Each line of the listing below, from the very first to the one that contains "The image size is (1024, 1023).", is to be retyped exactly as it stands.
BEGIN
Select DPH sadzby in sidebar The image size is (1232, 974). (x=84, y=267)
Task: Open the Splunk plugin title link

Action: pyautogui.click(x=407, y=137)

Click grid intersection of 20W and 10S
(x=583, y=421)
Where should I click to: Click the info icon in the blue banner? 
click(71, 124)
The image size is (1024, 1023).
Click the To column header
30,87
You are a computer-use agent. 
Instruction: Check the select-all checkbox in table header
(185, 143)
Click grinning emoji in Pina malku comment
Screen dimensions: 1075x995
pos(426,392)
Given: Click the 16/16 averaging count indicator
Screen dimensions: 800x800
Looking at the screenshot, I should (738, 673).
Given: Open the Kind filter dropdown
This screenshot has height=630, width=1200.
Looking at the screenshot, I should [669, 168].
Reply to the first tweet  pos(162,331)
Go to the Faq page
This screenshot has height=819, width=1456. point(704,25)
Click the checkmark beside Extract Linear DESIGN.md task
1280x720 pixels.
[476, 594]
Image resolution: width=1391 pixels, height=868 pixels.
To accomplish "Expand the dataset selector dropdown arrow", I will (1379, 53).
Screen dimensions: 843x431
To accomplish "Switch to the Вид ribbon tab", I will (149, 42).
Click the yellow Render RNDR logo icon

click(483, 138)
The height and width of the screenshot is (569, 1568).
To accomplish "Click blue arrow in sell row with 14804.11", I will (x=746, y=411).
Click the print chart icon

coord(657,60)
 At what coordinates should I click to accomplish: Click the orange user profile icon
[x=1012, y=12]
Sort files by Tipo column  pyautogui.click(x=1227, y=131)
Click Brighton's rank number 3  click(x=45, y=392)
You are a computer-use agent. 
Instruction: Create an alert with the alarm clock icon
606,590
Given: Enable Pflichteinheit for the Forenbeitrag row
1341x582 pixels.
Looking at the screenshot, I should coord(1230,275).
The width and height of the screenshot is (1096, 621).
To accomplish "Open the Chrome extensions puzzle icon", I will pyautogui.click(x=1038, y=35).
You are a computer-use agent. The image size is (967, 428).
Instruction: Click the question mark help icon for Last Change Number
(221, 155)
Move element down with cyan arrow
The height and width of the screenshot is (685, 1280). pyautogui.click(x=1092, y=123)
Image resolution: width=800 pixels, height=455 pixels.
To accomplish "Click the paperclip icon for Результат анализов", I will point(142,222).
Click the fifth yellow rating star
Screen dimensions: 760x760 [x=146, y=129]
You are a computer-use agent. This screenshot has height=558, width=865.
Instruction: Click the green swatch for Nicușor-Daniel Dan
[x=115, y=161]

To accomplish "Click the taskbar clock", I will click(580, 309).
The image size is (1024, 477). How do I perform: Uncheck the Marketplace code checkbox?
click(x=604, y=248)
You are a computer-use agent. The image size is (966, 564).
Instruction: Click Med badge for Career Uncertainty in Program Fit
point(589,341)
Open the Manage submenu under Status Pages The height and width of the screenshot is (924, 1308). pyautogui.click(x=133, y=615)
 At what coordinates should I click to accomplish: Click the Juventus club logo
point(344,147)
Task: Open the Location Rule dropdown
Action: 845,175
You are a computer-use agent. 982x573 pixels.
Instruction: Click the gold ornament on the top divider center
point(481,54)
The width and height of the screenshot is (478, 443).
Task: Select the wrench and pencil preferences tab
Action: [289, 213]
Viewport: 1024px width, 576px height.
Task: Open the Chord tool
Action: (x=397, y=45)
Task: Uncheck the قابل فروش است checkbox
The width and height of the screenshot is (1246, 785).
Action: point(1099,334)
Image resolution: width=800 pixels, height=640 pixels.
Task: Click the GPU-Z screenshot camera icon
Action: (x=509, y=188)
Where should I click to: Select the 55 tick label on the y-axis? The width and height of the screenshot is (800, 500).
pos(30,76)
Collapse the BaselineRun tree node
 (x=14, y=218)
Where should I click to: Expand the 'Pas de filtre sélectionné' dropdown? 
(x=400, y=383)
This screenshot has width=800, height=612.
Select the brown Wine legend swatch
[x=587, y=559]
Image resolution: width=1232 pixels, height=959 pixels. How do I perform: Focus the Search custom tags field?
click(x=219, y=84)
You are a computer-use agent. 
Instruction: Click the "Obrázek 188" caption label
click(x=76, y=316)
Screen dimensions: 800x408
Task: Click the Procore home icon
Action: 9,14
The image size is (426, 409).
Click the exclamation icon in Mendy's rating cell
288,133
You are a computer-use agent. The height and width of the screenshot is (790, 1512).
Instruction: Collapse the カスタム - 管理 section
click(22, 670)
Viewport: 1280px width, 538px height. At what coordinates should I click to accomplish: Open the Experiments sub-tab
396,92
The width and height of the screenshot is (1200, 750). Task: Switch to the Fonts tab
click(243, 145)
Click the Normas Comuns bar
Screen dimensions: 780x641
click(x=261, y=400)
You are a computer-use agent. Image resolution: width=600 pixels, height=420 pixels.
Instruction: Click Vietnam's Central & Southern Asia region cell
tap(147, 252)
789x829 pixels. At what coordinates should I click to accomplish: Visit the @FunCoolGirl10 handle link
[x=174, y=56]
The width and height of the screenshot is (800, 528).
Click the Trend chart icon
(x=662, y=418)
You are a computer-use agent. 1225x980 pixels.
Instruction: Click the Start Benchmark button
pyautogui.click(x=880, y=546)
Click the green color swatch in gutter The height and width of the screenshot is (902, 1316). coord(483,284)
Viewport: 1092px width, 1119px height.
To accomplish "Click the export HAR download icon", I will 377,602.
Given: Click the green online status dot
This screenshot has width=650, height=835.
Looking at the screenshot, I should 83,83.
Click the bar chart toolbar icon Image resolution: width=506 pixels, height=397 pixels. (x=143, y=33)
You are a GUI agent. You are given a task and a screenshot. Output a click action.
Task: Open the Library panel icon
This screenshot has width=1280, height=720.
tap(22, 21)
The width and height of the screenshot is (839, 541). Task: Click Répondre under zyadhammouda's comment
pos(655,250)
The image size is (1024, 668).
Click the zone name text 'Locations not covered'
END
RESPONSE BELOW |
Select DPH sadzby in sidebar The image size is (1232, 974). (x=84, y=267)
Task: Open the Splunk plugin title link

Action: pyautogui.click(x=407, y=137)

Click grid intersection of 20W and 10S
(x=583, y=421)
Where should I click to: Click the info icon in the blue banner? 
click(71, 124)
The image size is (1024, 1023).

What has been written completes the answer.